Perché Noi, per come l’ho interpretato io, è anche un libro che parla di come si diventa genitori, di ciò che significa, di ciò che può andare storto. Ogni coppia, prima di avere dei figli, crede di aver ben chiara in mente almeno una cosa: non si comporterà mai con la prole come hanno fatto i propri genitori. Non commetterà mai certi sbagli. Ogni donna pensa che non sarà intransigente/autoritaria/invadente come è stata la propria madre. Ogni uomo pure. Buoni propositi, dichiarazioni di intenti virtuose. Noi saremo migliori di loro.

Poi il figlio nasce e… non si può sapere come andrà. È un dato di fatto: per quanto ci diciamo convinti di voler essere diversi dai nostri genitori, talvolta finiamo per fare gli stessi errori – o anche di peggio. È così per Douglas, che sogna un figlio interessato alla scienza, un figlio con cui condividere la sua passione. Quando però il bambino si dimostra del tutto differente… cerca di plasmarlo, anche con la forza. Di spingerlo in una certa direzione con ogni mezzo. Per il suo bene. Certo, ma il problema è che ogni individuo deve trovarlo da solo, il suo bene. Così come deve trovare la sua strada. E non importa se fare l’ingegnere/il fisico/lo scienziato offra migliori prospettive lavorative di fare l’artista. Non si possono imporre certe scelte.

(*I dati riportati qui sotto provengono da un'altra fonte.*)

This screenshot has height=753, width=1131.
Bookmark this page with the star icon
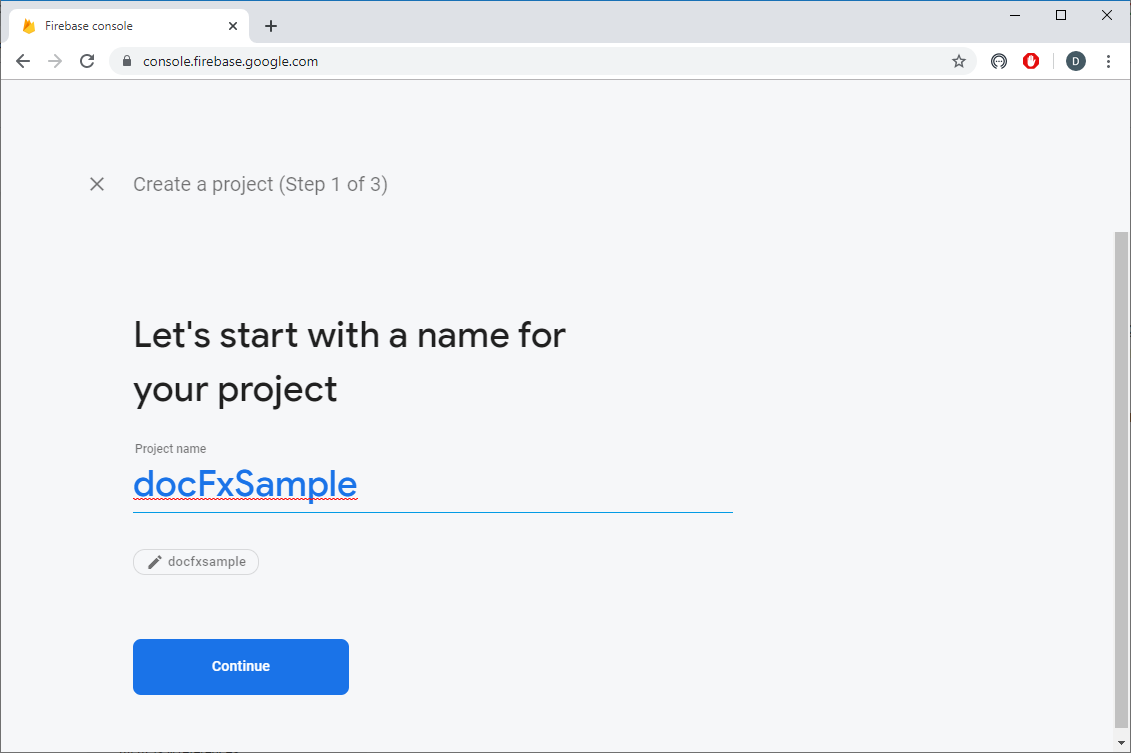[959, 61]
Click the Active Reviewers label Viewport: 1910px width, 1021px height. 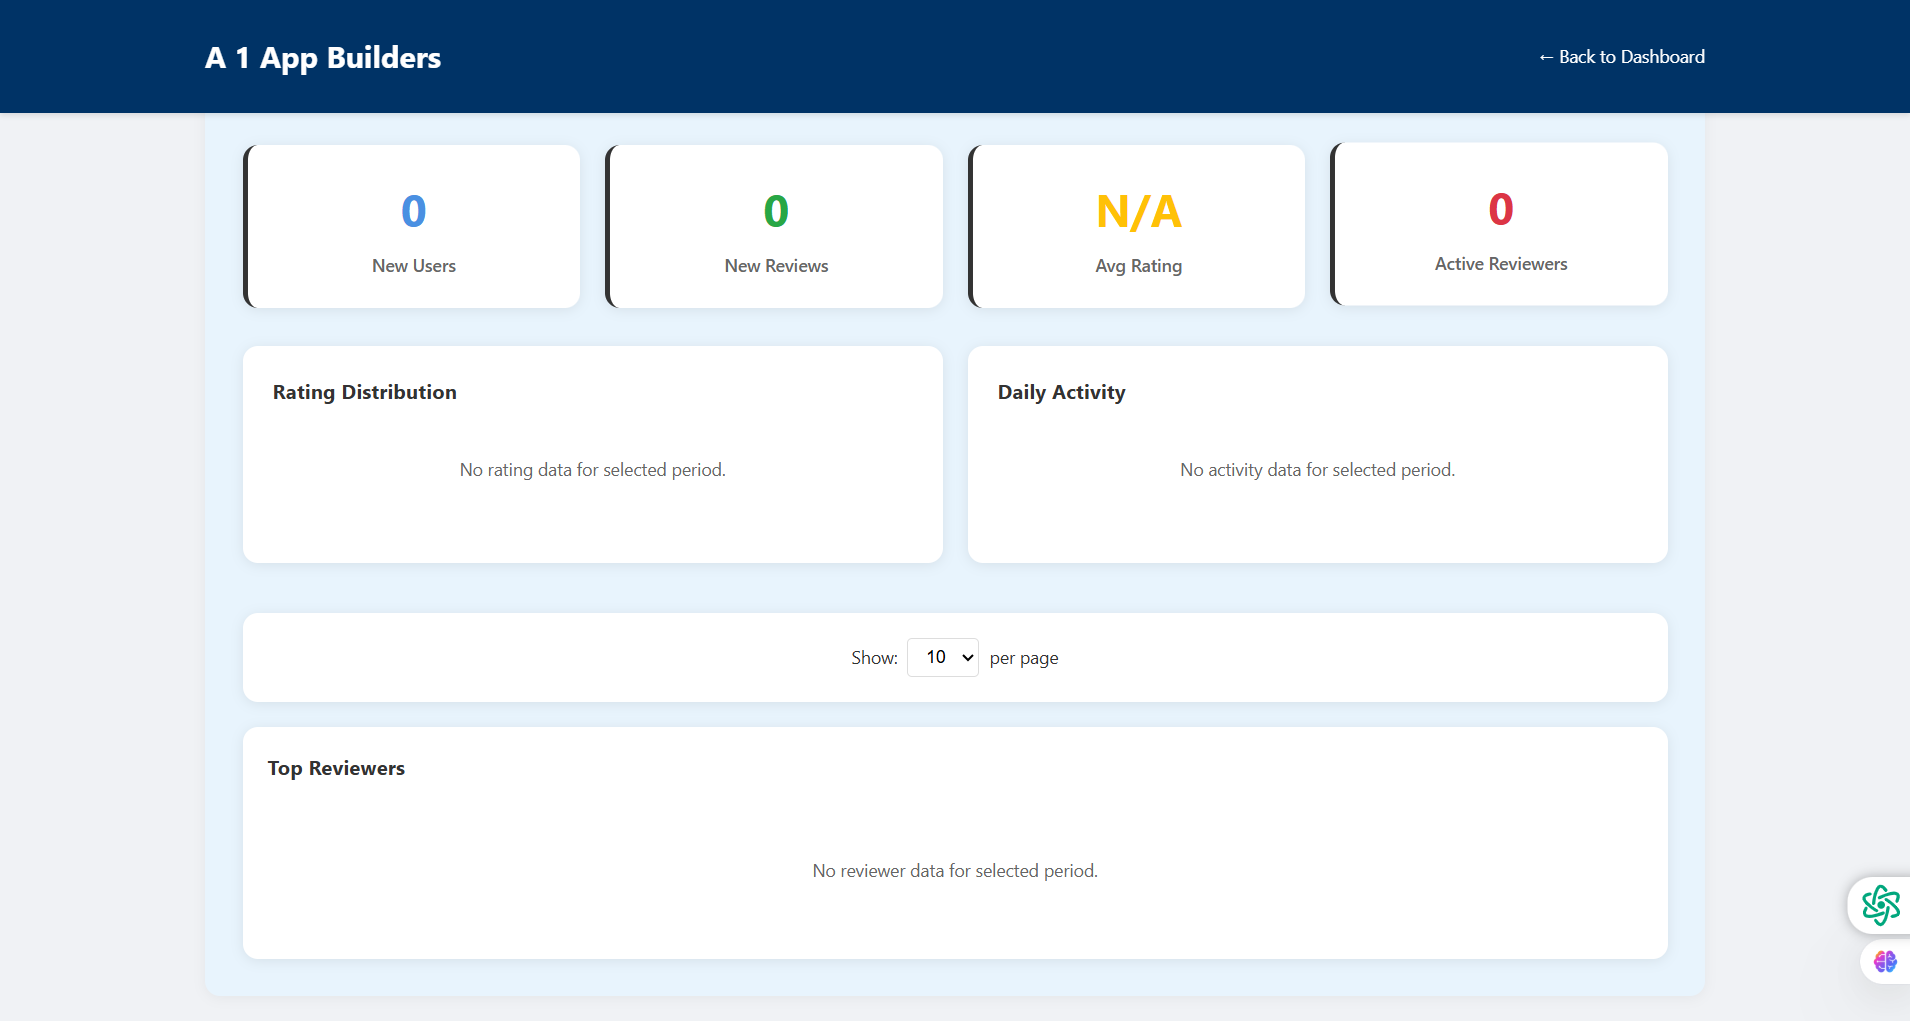[x=1500, y=264]
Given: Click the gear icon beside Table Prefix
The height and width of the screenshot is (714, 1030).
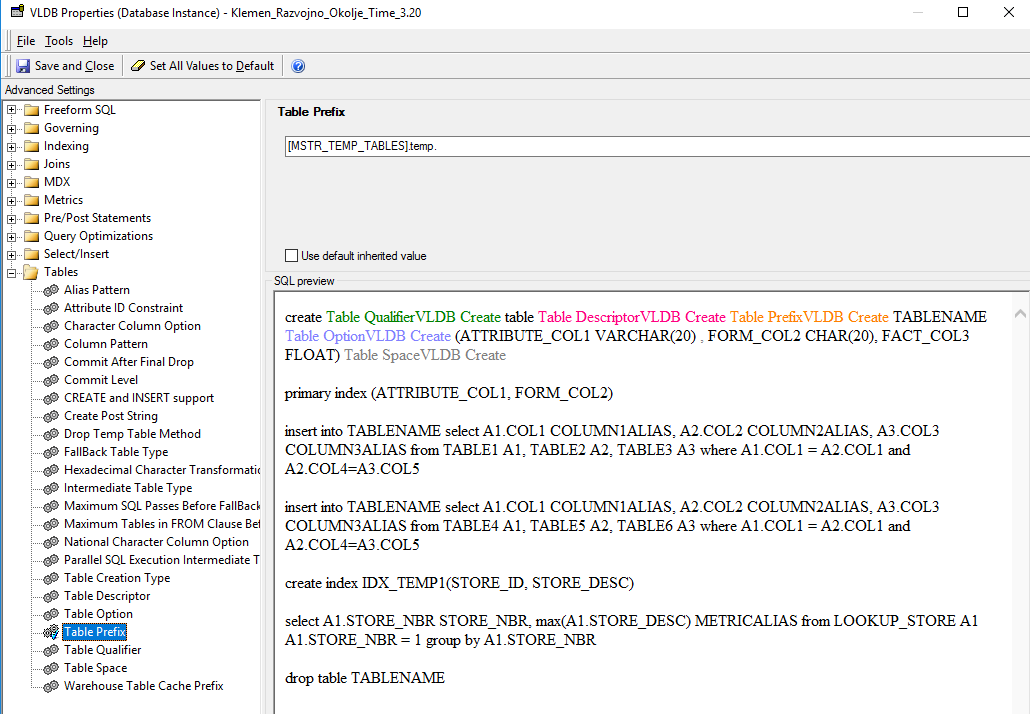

Douglas alla fine se ne rende conto… ma quanti errori, quanti giri a vuoto, quanti episodi dolorosi devono verificarsi prima. Così, se ero partita provando per questo marito e padre incompreso un po’ di compassione (poveretto, all’inizio lui sembra così buono, innamorato, disponibile e la moglie e il figlio sempre coalizzati contro di lui) nel corso del libro non si possono non comprendere anche i motivi di Connie e Albie. Non è semplice crescere con qualcuno che vuole indirizzare le tue scelte, che crede che il talento artistico non sia alla pari di una bella laurea in Fisica, che ti incolla i Lego con l’Attack perché “Vedi che bello? Adesso hai dei giochi che dureranno per sempre!” (questo è uno degli episodi che mi hanno lasciata più basita) quando in realtà a te piace smontare le cose – come a tutti i bambini, d’altra parte.

Tirando le fila Noi non è solo una storia d’amore. A me personalmente ha ricordato come, nonostante si parta con le migliori intenzioni, essere genitori sia soprattutto una sfida. Una sfida dove occorre tenere presente, giorno dopo giorno, come ha scritto magistralmente Kahlil Gibran che che “i nostri figli non sono figli nostri, sono i figli e le figlie della forza stessa della Vita. Nascono per mezzo di noi, ma non da noi. Dimorano con noi, tuttavia non ci appartengono”. Per questo bisogna capire quando è il momento di lasciarli andare.